Collected data entries:
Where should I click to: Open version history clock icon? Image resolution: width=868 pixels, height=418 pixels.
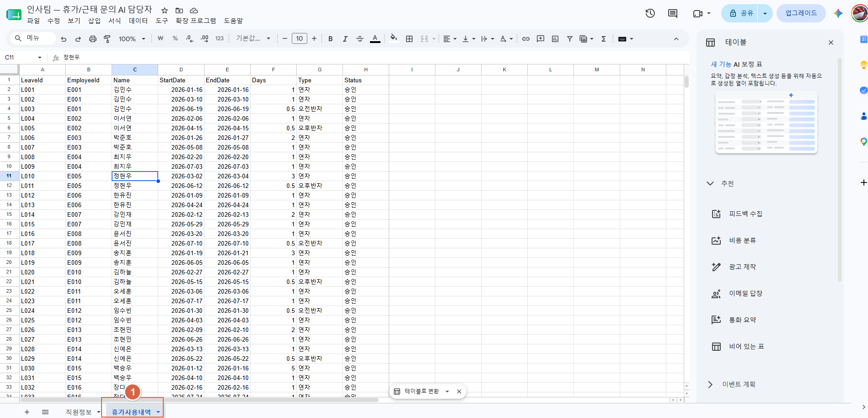650,13
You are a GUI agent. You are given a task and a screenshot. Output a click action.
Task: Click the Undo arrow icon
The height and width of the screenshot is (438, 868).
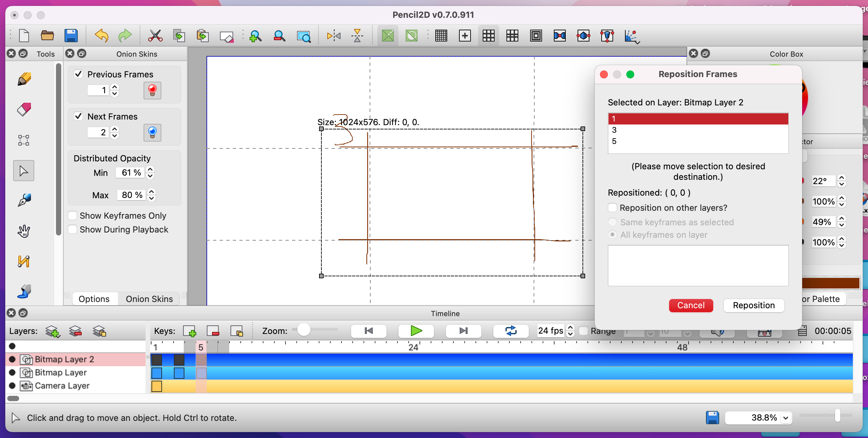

▶ **The problem**: Restate each of the entries above word for word and skip every image.

▶ **Solution for this exercise**:
Where should I click to: Open version history clock icon? Image resolution: width=868 pixels, height=418 pixels.
650,13
You are a GUI agent. You are given a task and a screenshot. Output a click action.
Task: Click the Undo arrow icon
The height and width of the screenshot is (438, 868).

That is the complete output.